==== Records to use
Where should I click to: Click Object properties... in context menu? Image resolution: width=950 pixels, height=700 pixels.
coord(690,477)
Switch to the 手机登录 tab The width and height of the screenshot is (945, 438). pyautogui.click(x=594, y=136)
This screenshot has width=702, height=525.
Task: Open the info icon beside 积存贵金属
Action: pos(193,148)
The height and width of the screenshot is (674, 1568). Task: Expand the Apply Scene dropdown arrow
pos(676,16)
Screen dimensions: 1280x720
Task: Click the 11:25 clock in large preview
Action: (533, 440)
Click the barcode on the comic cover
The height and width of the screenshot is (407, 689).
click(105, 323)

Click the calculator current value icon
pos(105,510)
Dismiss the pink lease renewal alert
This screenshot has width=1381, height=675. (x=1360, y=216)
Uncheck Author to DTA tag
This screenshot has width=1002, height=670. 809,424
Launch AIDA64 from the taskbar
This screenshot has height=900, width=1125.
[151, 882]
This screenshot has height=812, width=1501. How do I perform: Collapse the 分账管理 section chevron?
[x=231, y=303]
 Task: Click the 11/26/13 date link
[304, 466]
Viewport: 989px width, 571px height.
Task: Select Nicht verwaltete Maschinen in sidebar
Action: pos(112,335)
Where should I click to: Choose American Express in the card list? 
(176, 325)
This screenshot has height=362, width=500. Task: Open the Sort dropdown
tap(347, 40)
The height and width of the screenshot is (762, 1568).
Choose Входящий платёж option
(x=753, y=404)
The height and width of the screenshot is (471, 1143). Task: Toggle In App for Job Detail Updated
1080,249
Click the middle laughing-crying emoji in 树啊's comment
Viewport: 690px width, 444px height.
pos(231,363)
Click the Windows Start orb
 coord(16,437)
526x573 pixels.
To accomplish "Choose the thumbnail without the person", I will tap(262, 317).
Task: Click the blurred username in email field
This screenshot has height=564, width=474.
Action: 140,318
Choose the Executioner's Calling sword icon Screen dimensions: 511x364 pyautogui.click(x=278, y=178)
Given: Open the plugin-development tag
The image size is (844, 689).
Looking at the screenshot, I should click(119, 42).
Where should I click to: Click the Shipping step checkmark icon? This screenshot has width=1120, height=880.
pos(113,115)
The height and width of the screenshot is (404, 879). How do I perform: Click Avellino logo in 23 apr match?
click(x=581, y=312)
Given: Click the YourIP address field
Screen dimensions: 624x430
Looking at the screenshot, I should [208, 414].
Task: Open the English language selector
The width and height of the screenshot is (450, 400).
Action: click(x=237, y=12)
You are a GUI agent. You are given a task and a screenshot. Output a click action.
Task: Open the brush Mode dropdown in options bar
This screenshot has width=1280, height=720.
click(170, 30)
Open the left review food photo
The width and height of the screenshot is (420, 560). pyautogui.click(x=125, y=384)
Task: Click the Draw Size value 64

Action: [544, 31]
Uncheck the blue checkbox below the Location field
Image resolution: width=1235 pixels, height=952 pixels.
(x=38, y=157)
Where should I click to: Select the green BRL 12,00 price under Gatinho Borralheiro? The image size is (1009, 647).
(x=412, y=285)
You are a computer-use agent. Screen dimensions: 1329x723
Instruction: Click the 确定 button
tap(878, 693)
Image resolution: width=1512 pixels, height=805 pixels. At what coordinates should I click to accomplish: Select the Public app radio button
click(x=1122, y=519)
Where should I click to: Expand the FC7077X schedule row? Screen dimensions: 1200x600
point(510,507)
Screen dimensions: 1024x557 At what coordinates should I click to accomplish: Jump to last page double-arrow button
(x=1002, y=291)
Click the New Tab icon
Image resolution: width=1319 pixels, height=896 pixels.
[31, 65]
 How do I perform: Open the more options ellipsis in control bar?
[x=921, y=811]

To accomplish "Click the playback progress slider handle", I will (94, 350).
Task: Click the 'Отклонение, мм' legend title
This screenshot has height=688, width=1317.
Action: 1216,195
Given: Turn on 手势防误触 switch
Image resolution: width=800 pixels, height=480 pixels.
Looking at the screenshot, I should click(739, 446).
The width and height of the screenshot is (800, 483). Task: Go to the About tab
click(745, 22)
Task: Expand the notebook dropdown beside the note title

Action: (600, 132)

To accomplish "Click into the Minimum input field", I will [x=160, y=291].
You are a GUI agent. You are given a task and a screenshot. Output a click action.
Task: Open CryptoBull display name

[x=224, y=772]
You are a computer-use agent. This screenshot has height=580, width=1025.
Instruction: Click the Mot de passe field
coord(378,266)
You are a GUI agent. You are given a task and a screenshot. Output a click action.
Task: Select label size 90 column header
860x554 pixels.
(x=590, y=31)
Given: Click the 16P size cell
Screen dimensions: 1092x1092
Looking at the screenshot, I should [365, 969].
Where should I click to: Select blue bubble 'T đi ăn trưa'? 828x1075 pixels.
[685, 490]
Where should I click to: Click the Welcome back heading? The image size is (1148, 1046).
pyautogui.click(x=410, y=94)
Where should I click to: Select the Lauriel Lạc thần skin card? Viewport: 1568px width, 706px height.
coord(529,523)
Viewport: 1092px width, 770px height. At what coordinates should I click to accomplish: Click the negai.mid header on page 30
========
Exercise ▸ One exact transcript of the whole listing is the expected answer.

Solved problem ▸
Where should I click to: Click Object properties... in context menu? Image resolution: width=950 pixels, height=700 pixels.
coord(690,477)
Switch to the 手机登录 tab The width and height of the screenshot is (945, 438). pyautogui.click(x=594, y=136)
This screenshot has width=702, height=525.
Task: Open the info icon beside 积存贵金属
Action: pos(193,148)
The height and width of the screenshot is (674, 1568). Task: Expand the Apply Scene dropdown arrow
pos(676,16)
Screen dimensions: 1280x720
Task: Click the 11:25 clock in large preview
Action: (533, 440)
Click the barcode on the comic cover
The height and width of the screenshot is (407, 689).
click(105, 323)

Click the calculator current value icon
pos(105,510)
Dismiss the pink lease renewal alert
This screenshot has width=1381, height=675. (x=1360, y=216)
Uncheck Author to DTA tag
This screenshot has width=1002, height=670. 809,424
Launch AIDA64 from the taskbar
This screenshot has height=900, width=1125.
[151, 882]
This screenshot has height=812, width=1501. How do I perform: Collapse the 分账管理 section chevron?
[x=231, y=303]
 Task: Click the 11/26/13 date link
[304, 466]
Viewport: 989px width, 571px height.
Task: Select Nicht verwaltete Maschinen in sidebar
Action: pos(112,335)
Where should I click to: Choose American Express in the card list? 
(176, 325)
This screenshot has height=362, width=500. Task: Open the Sort dropdown
tap(347, 40)
The height and width of the screenshot is (762, 1568).
Choose Входящий платёж option
(x=753, y=404)
The height and width of the screenshot is (471, 1143). Task: Toggle In App for Job Detail Updated
1080,249
Click the middle laughing-crying emoji in 树啊's comment
Viewport: 690px width, 444px height.
pos(231,363)
Click the Windows Start orb
 coord(16,437)
526x573 pixels.
To accomplish "Choose the thumbnail without the person", I will tap(262, 317).
Task: Click the blurred username in email field
This screenshot has height=564, width=474.
Action: 140,318
Choose the Executioner's Calling sword icon Screen dimensions: 511x364 pyautogui.click(x=278, y=178)
Given: Open the plugin-development tag
The image size is (844, 689).
Looking at the screenshot, I should click(119, 42).
Where should I click to: Click the Shipping step checkmark icon? This screenshot has width=1120, height=880.
pos(113,115)
The height and width of the screenshot is (404, 879). How do I perform: Click Avellino logo in 23 apr match?
click(x=581, y=312)
Given: Click the YourIP address field
Screen dimensions: 624x430
Looking at the screenshot, I should [208, 414].
Task: Open the English language selector
The width and height of the screenshot is (450, 400).
Action: click(x=237, y=12)
You are a GUI agent. You are given a task and a screenshot. Output a click action.
Task: Open the brush Mode dropdown in options bar
This screenshot has width=1280, height=720.
click(170, 30)
Open the left review food photo
The width and height of the screenshot is (420, 560). pyautogui.click(x=125, y=384)
Task: Click the Draw Size value 64

Action: [544, 31]
Uncheck the blue checkbox below the Location field
Image resolution: width=1235 pixels, height=952 pixels.
(x=38, y=157)
Where should I click to: Select the green BRL 12,00 price under Gatinho Borralheiro? The image size is (1009, 647).
(x=412, y=285)
You are a computer-use agent. Screen dimensions: 1329x723
Instruction: Click the 确定 button
tap(878, 693)
Image resolution: width=1512 pixels, height=805 pixels. At what coordinates should I click to accomplish: Select the Public app radio button
click(x=1122, y=519)
Where should I click to: Expand the FC7077X schedule row? Screen dimensions: 1200x600
point(510,507)
Screen dimensions: 1024x557 At what coordinates should I click to accomplish: Jump to last page double-arrow button
(x=1002, y=291)
Click the New Tab icon
Image resolution: width=1319 pixels, height=896 pixels.
[31, 65]
 How do I perform: Open the more options ellipsis in control bar?
[x=921, y=811]

To accomplish "Click the playback progress slider handle", I will (94, 350).
Task: Click the 'Отклонение, мм' legend title
This screenshot has height=688, width=1317.
Action: 1216,195
Given: Turn on 手势防误触 switch
Image resolution: width=800 pixels, height=480 pixels.
Looking at the screenshot, I should click(739, 446).
The width and height of the screenshot is (800, 483). Task: Go to the About tab
click(745, 22)
Task: Expand the notebook dropdown beside the note title

Action: (600, 132)

To accomplish "Click into the Minimum input field", I will [x=160, y=291].
You are a GUI agent. You are given a task and a screenshot. Output a click action.
Task: Open CryptoBull display name

[x=224, y=772]
You are a computer-use agent. This screenshot has height=580, width=1025.
Instruction: Click the Mot de passe field
coord(378,266)
You are a GUI agent. You are given a task and a screenshot. Output a click action.
Task: Select label size 90 column header
860x554 pixels.
(x=590, y=31)
Given: Click the 16P size cell
Screen dimensions: 1092x1092
Looking at the screenshot, I should [365, 969].
Where should I click to: Select blue bubble 'T đi ăn trưa'? 828x1075 pixels.
[685, 490]
Where should I click to: Click the Welcome back heading? The image size is (1148, 1046).
pyautogui.click(x=410, y=94)
Where should I click to: Select the Lauriel Lạc thần skin card? Viewport: 1568px width, 706px height.
coord(529,523)
Viewport: 1092px width, 770px height. At what coordinates should I click to accomplish: Click the negai.mid header on page 30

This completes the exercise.